Wednesday Morning Links

Miscellaneous material for your mid-week reading.

- Andrew Jackson writes that widespread precarity in work is keeping wages down even as unemployment stays relatively low:
(W)age pressures and inflation might remain persistently low even with a low unemployment rate due to the seemingly inexorable rise of precarious work. Marx's reserve army of the unemployed has become a reserve army of the precariously employed.

Consider this: Of the 247,000 new jobs created over the past year (October to October), almost one in three (29.7 per cent) were temporary positions. The overall incidence of temporary work is now 13.8 per cent or about one in seven jobs, and it is much higher among young workers, women and recent immigrants.

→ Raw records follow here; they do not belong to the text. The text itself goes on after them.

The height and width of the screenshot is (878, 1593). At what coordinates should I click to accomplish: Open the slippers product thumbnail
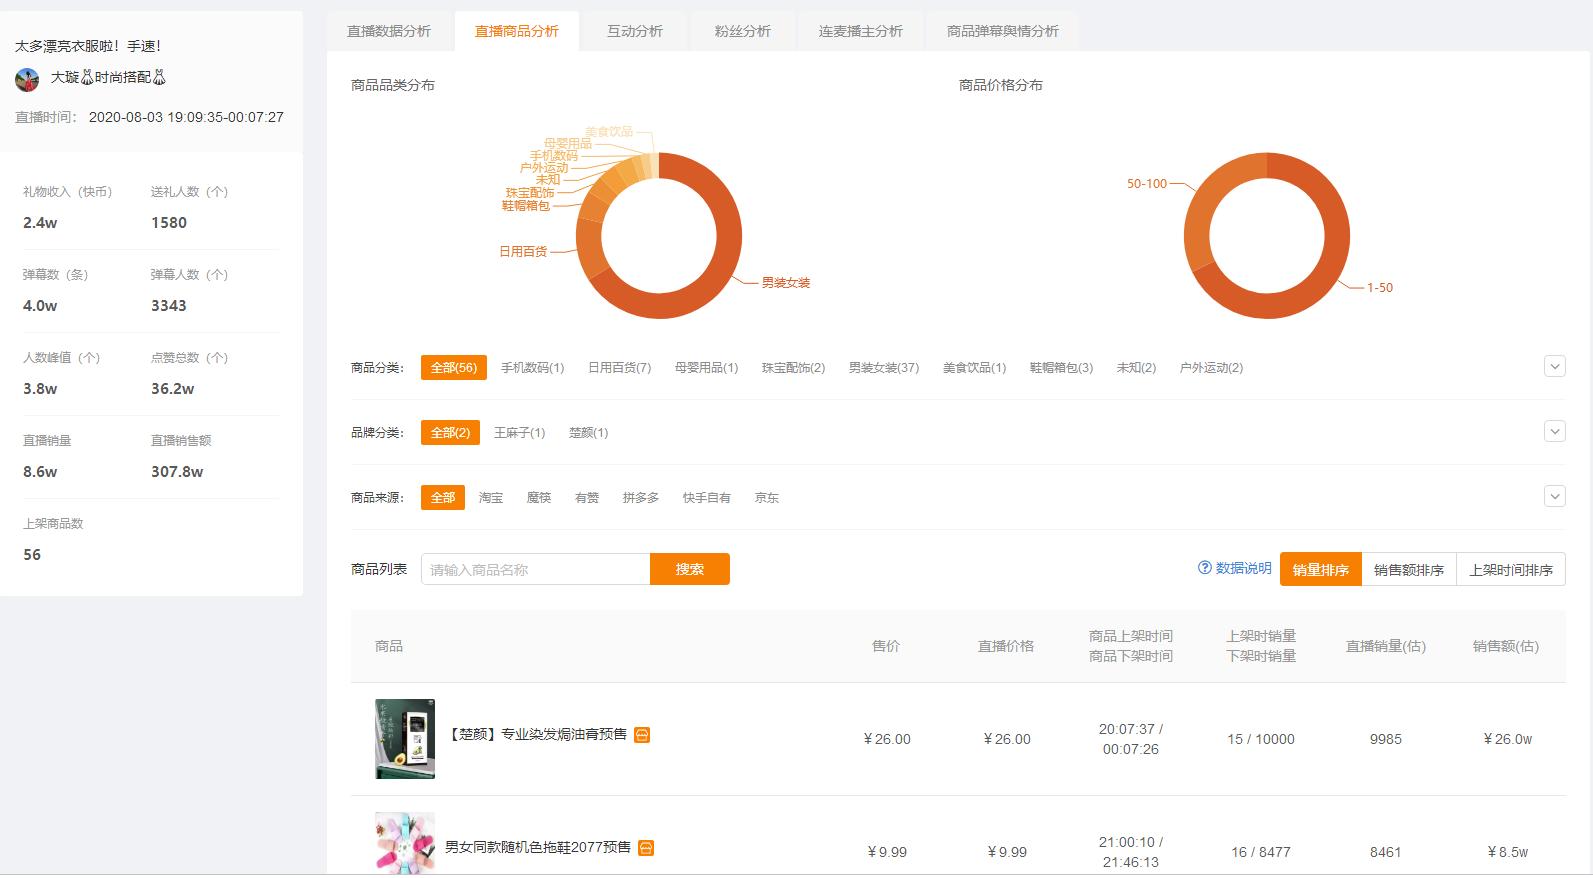(405, 844)
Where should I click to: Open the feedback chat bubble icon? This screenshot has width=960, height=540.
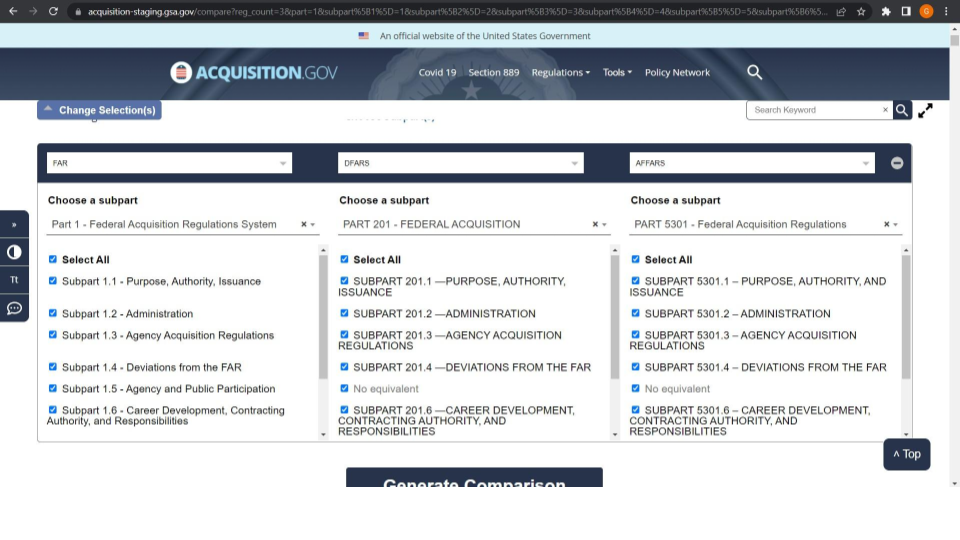[x=14, y=308]
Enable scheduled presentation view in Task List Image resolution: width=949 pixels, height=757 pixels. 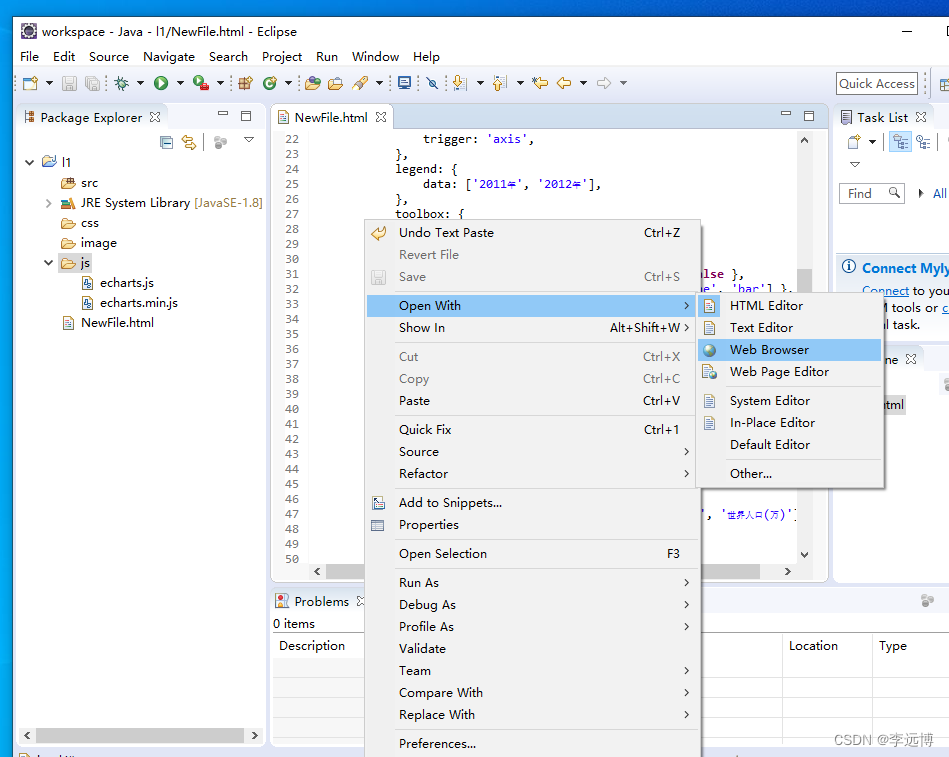925,142
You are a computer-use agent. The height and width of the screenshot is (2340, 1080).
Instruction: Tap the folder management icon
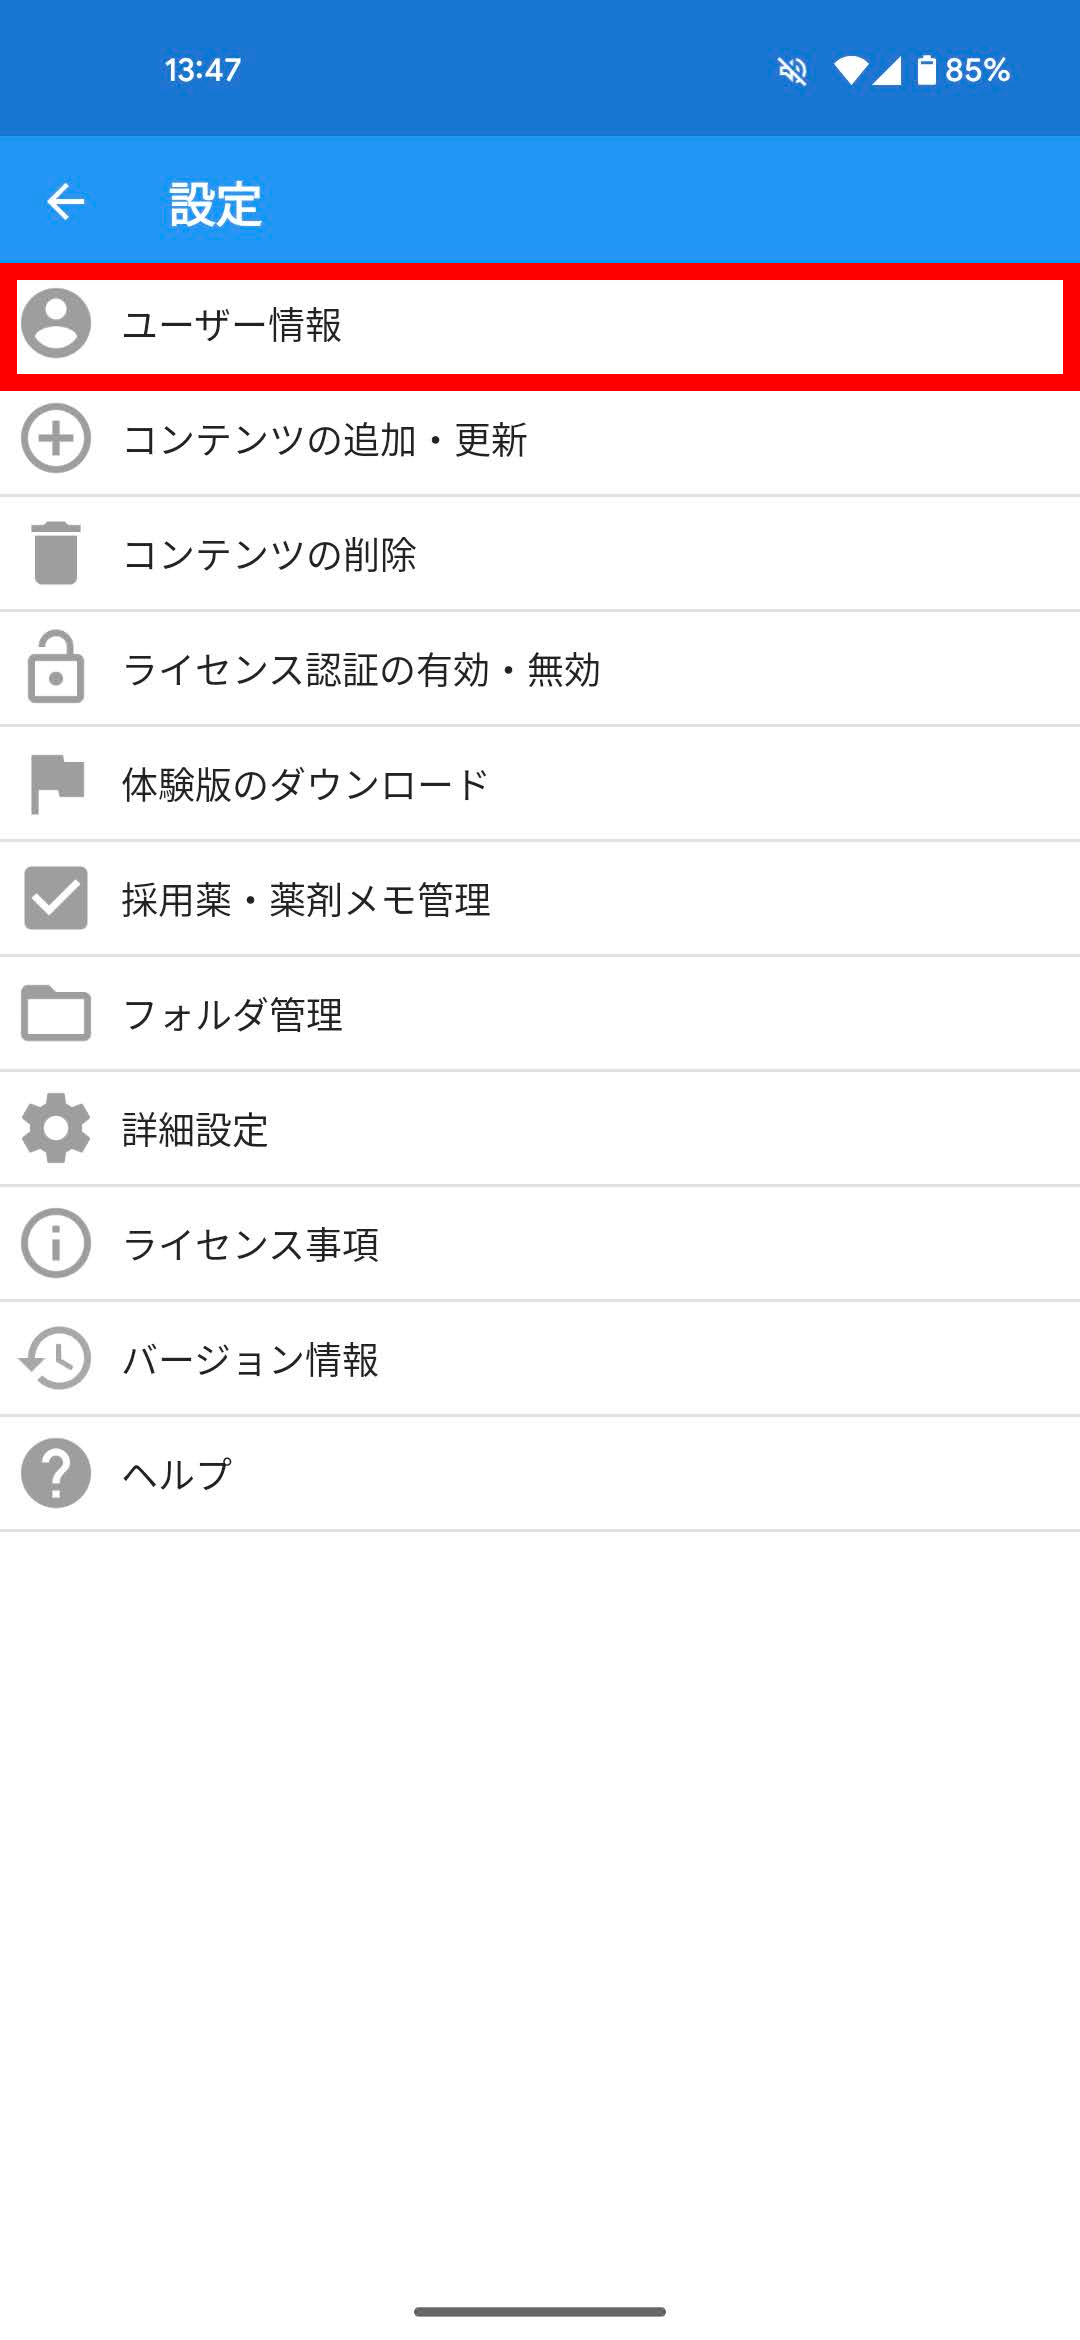click(56, 1014)
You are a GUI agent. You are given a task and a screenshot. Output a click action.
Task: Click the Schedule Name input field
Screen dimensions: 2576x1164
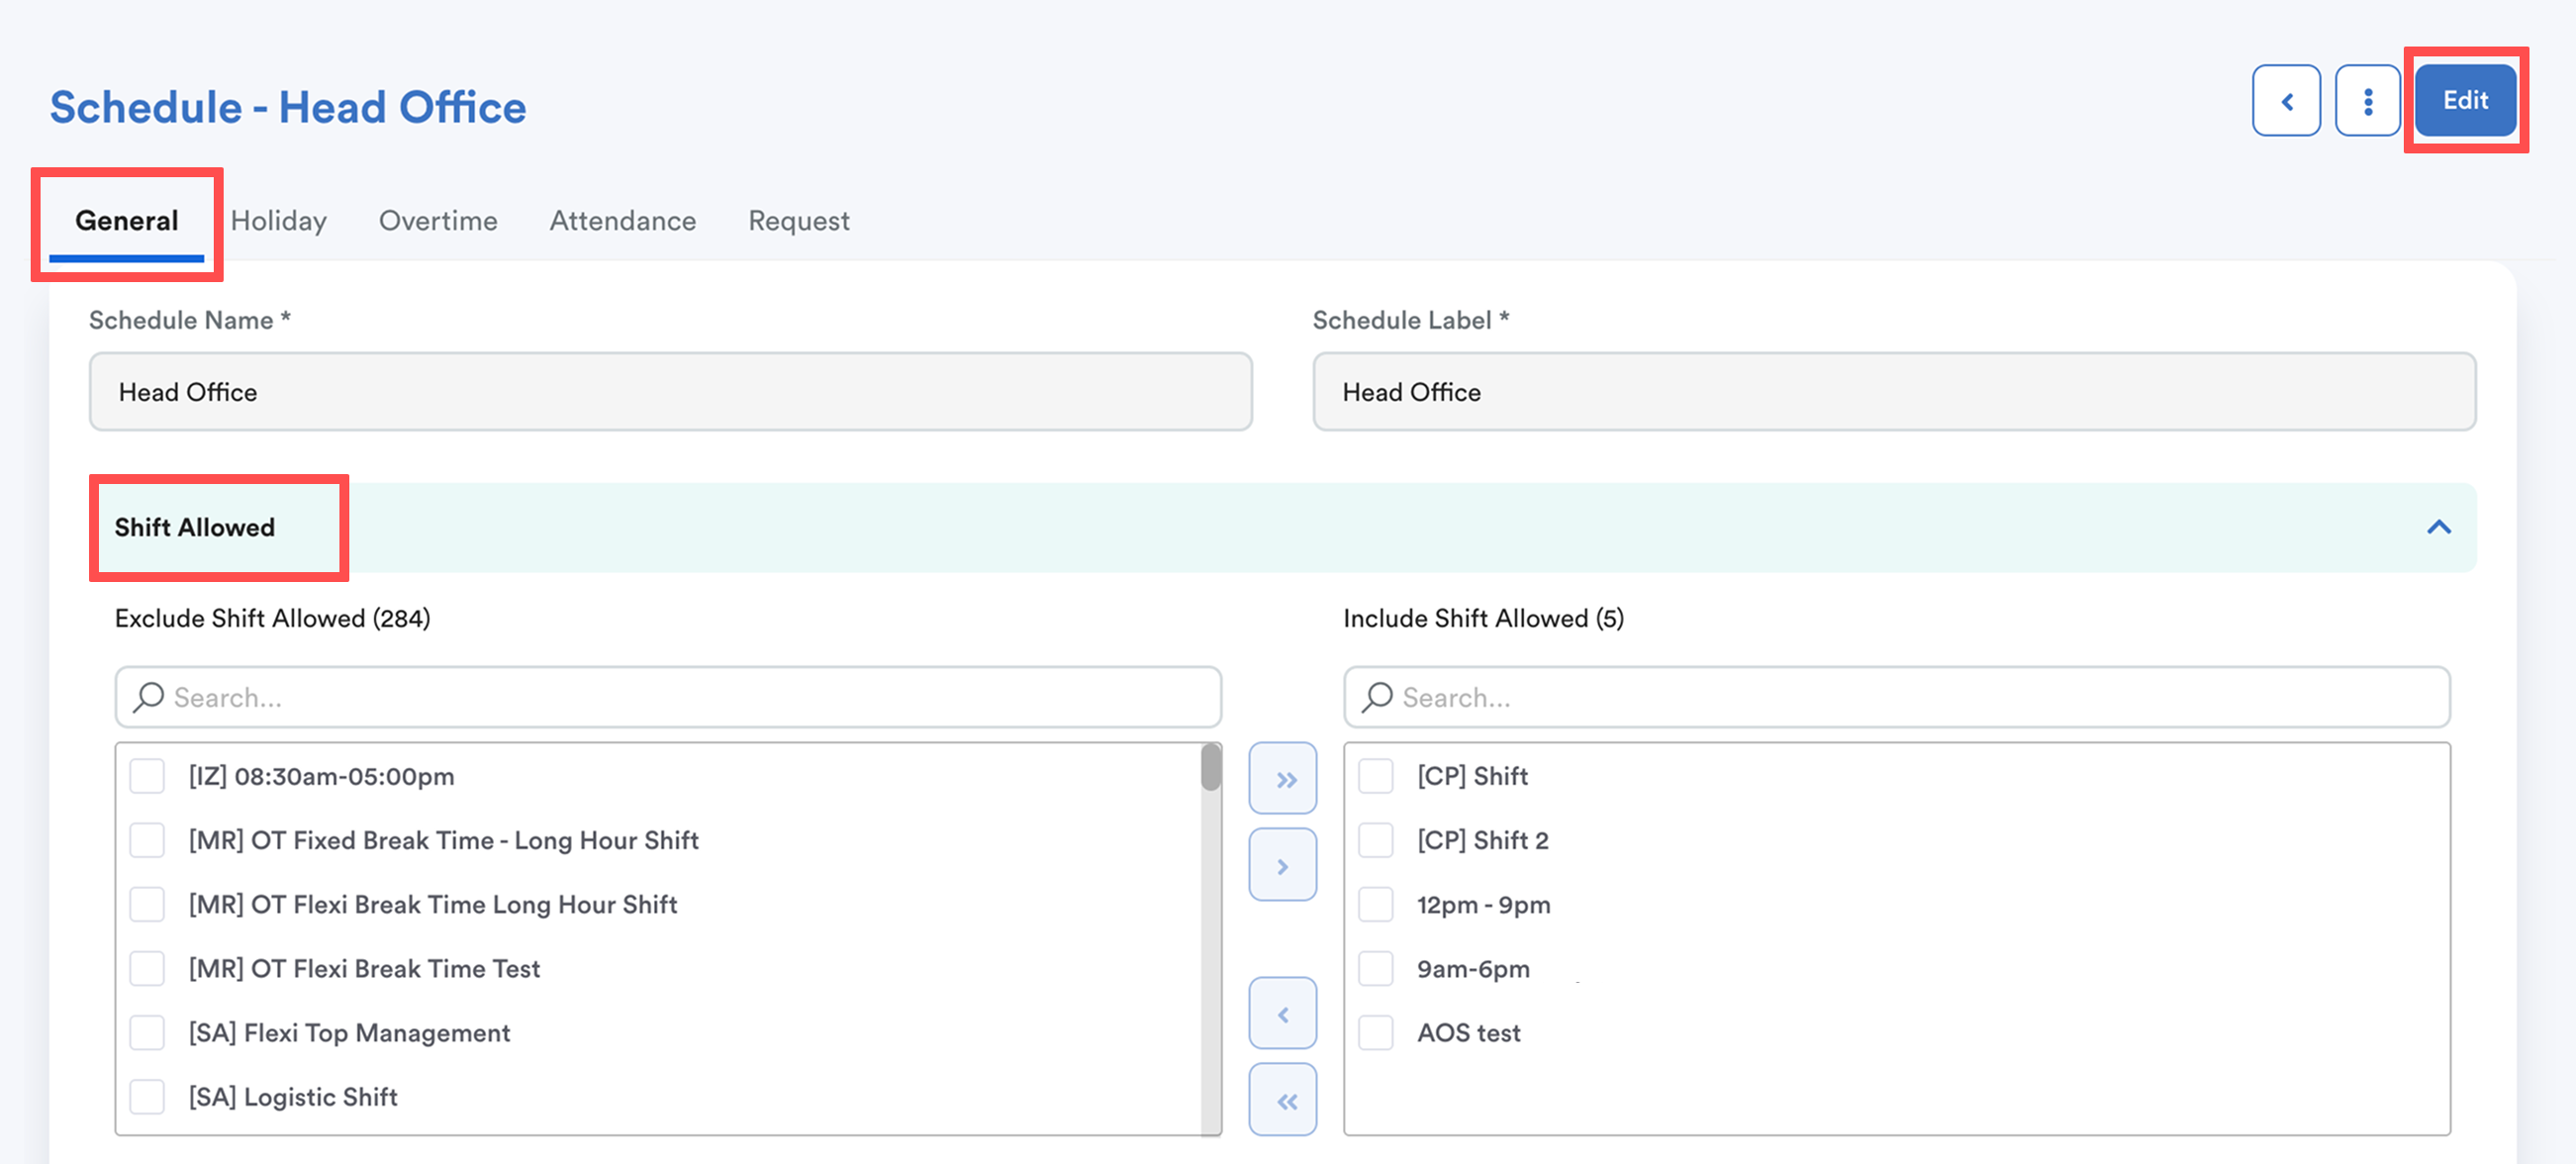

The rise of temporary work suggests that many employers, particularly in private services, do not need to offer secure employment to attract workers. Nor do they need to offer decent wages to the precariously employed.
...
Employment has become more and more polarized as middle-class, middle-skill jobs have been lost to globalization and technological change. At the low end of the job market, there is fierce competition for even insecure and badly paid employment. But even those in more secure, high-skilled jobs are affected.

It seems that more secure jobs are being lost throughout the economy as many of the permanent, full-time positions vacated by retiring baby boomers are replaced by the temporary and contract jobs on offer to new entrants to the work force.
- Josh Bivens offers a reminder that corporate tax giveaways do nothing at all to improve wages for workers. And Nouriel Roubini points out that the U.S. Republicans' plan to further enrich the Trump class represents a slap in the face to the 99%, while Jared Bernstein is examining its effects piece by piece.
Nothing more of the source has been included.